(Pixel coordinate grounding data)
######

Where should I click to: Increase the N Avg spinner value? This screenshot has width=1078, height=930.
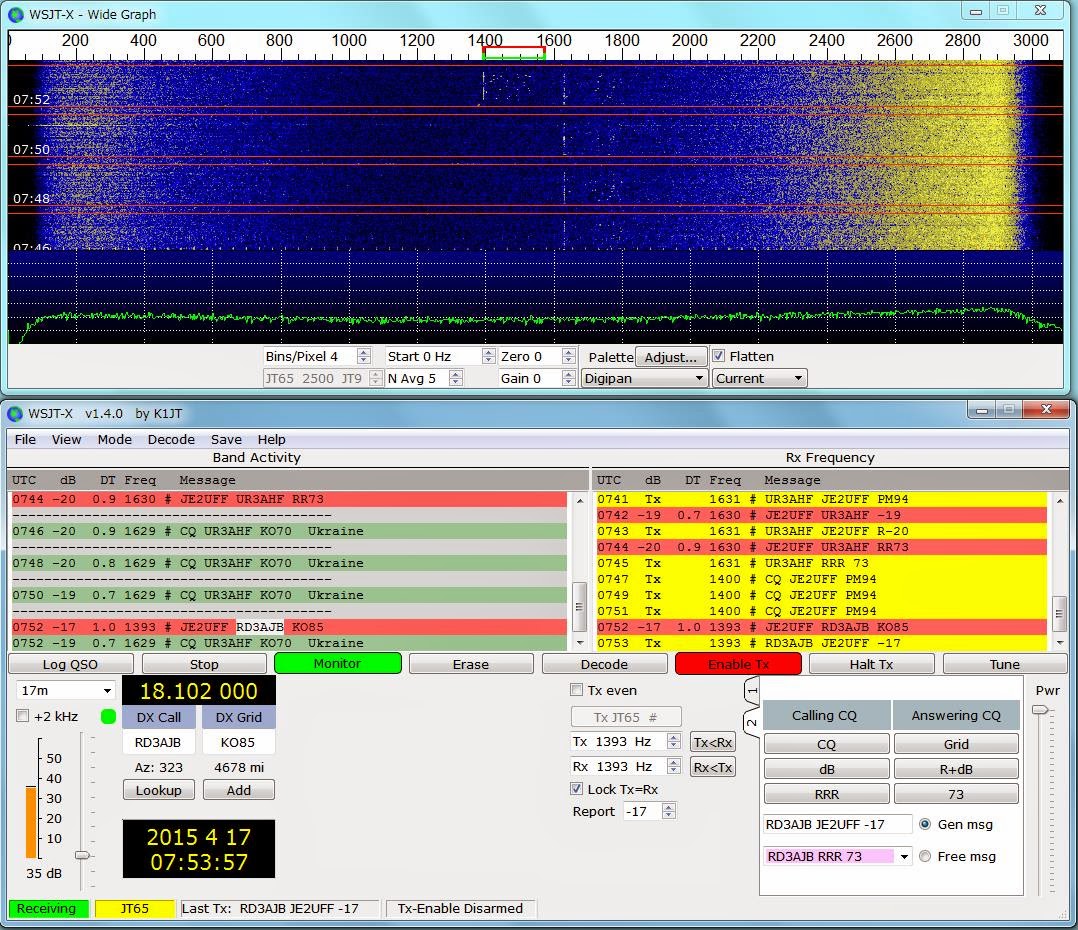[x=456, y=374]
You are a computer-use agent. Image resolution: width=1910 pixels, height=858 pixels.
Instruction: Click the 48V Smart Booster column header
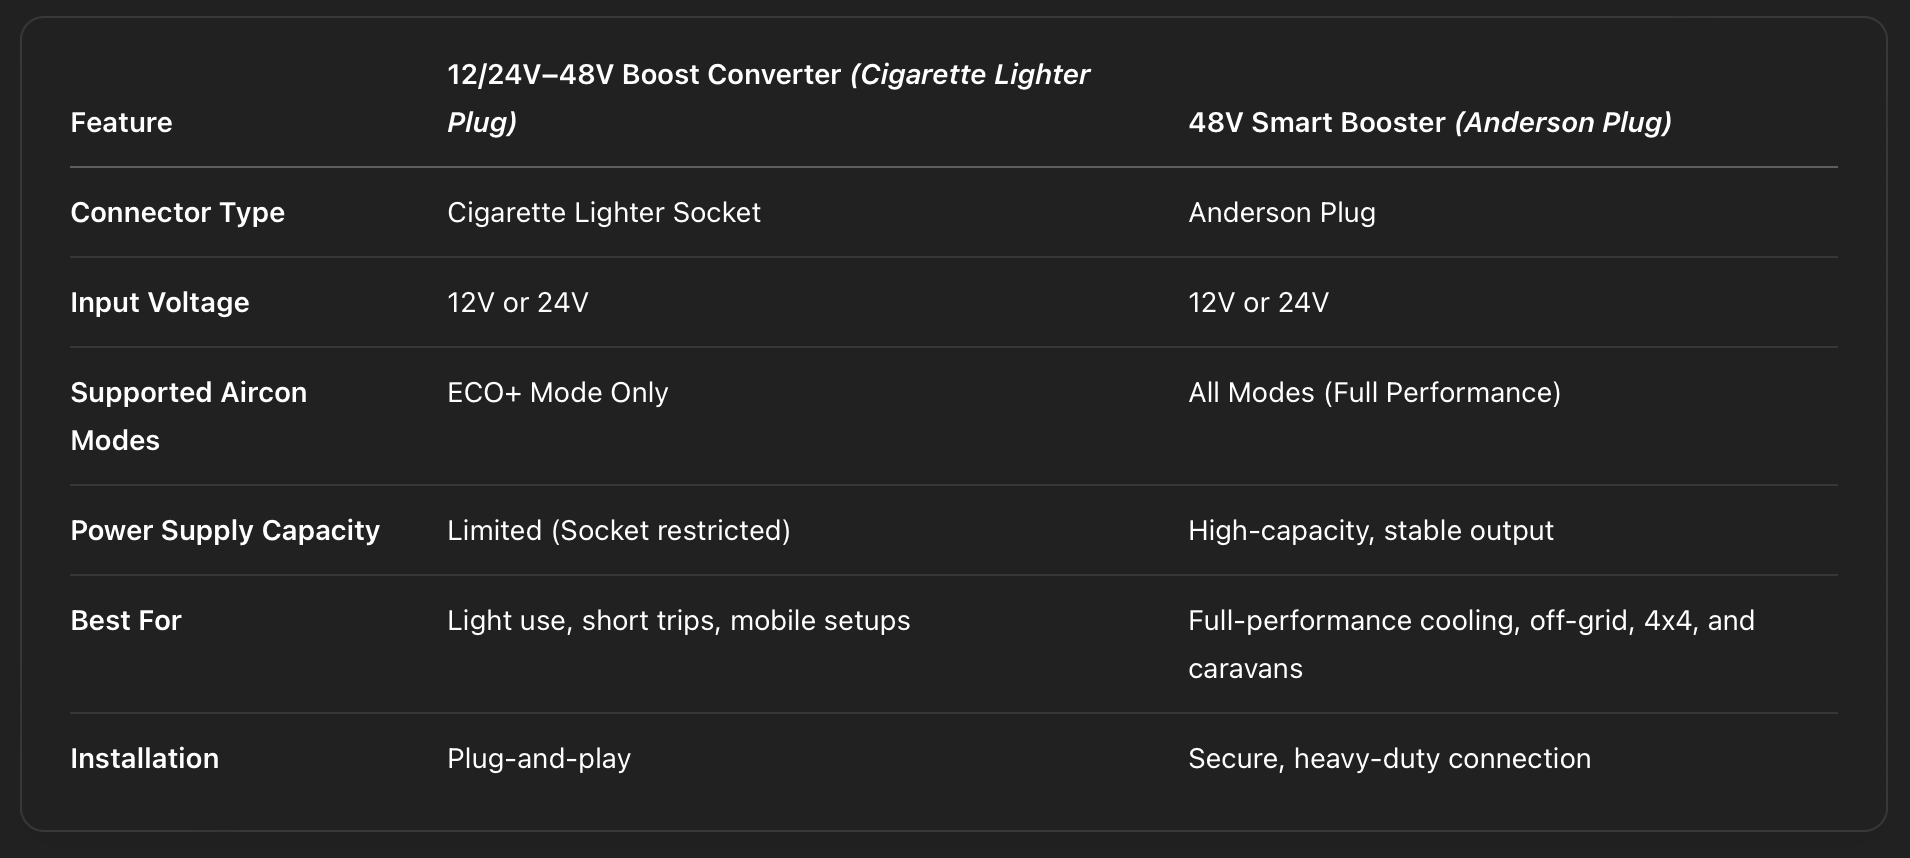point(1429,122)
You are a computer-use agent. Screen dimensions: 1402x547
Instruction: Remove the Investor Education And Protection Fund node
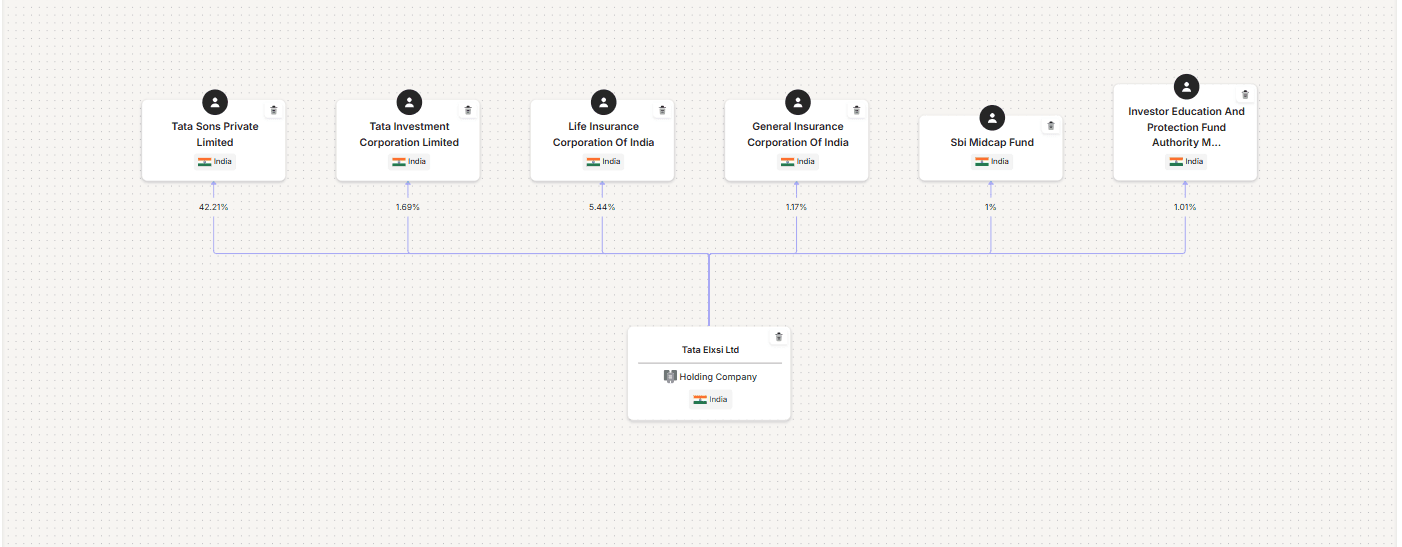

######

__Activity__: The records above are to be reproduced exactly; the pictures are to be left out.

__Task output__:
Where should I click to: Increase the N Avg spinner value? This screenshot has width=1078, height=930.
[x=456, y=374]
You are a computer-use agent. Image resolution: width=1910 pixels, height=858 pixels.
Instruction: Click the 48V Smart Booster column header
point(1429,122)
You are a computer-use agent. Screen dimensions: 1402x547
Instruction: Remove the Investor Education And Protection Fund node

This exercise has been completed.